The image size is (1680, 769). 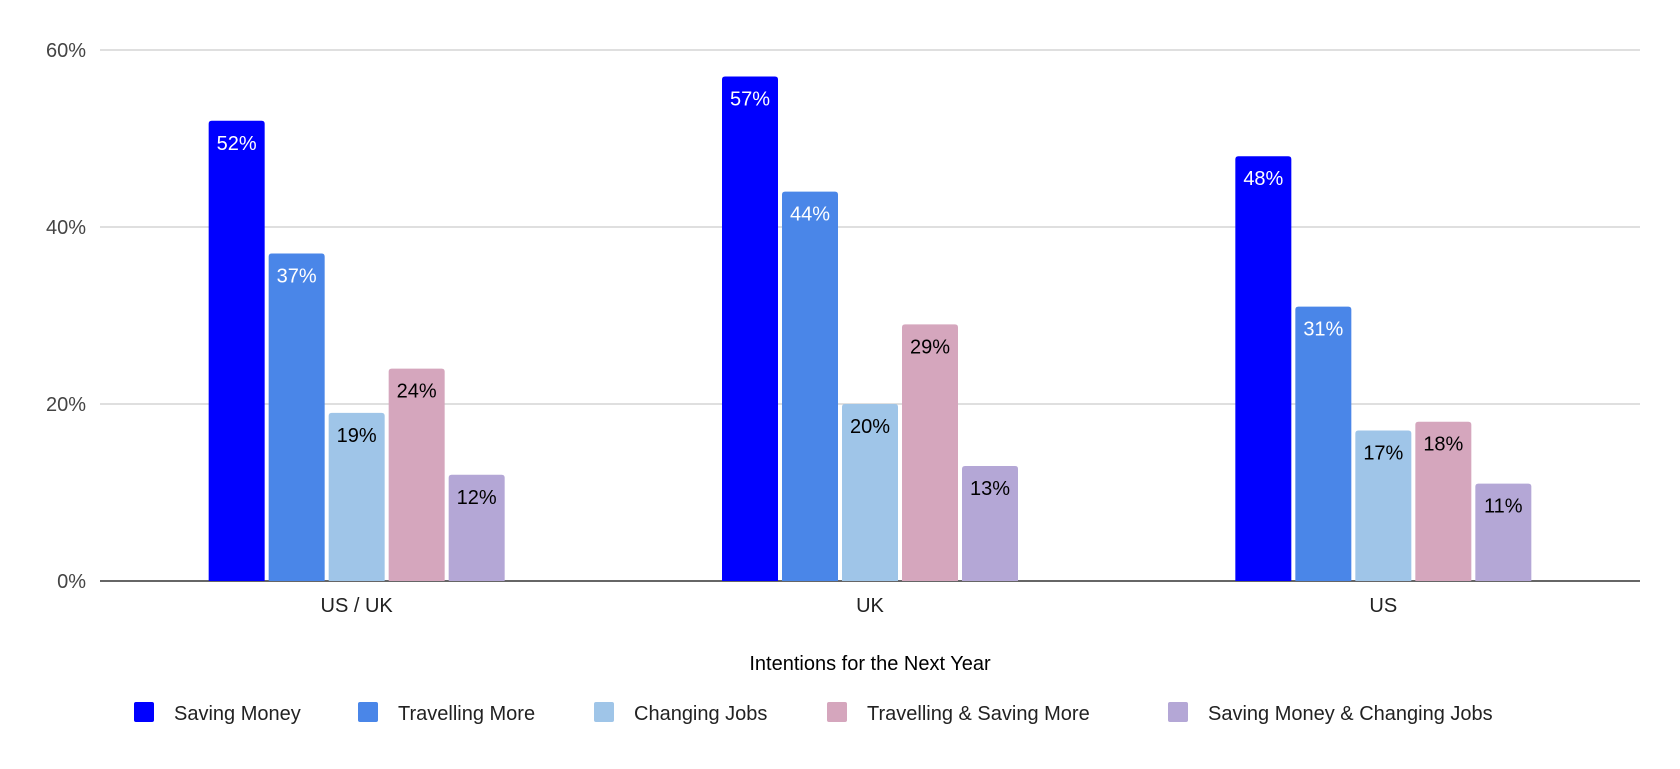 What do you see at coordinates (750, 100) in the screenshot?
I see `data-label: 57%` at bounding box center [750, 100].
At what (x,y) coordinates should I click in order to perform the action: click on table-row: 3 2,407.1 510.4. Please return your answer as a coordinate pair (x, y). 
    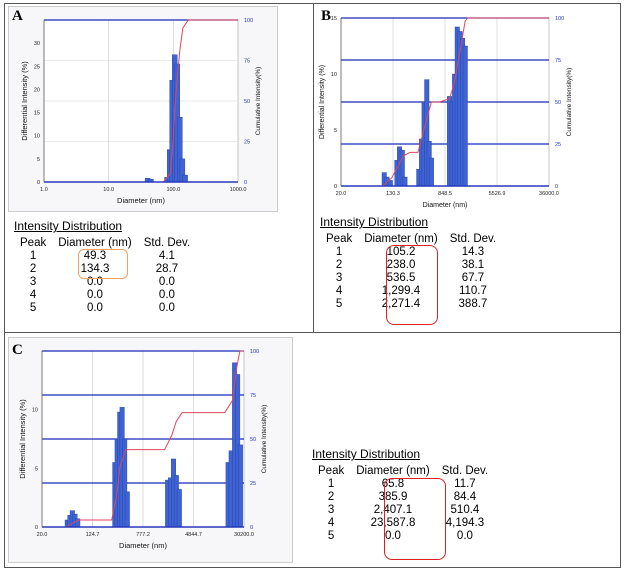
    Looking at the image, I should click on (403, 510).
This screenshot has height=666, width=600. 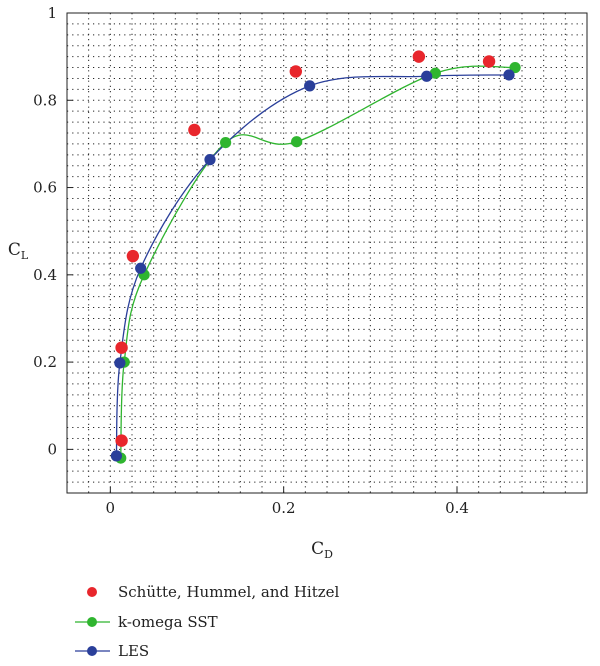 I want to click on y-tick-label: 0.8, so click(x=45, y=100).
# # # #
The task:
Return the material from the line containing "At what (x,y)" to the line containing "Looking at the", both included, reproducing each line exactly. Omit the pictures from your answer.

Written response:
At what (x,y) coordinates should I click in order to perform the action: click on table-row: 3 2,407.1 510.4. Please return your answer as a coordinate pair (x, y). 
    Looking at the image, I should click on (403, 510).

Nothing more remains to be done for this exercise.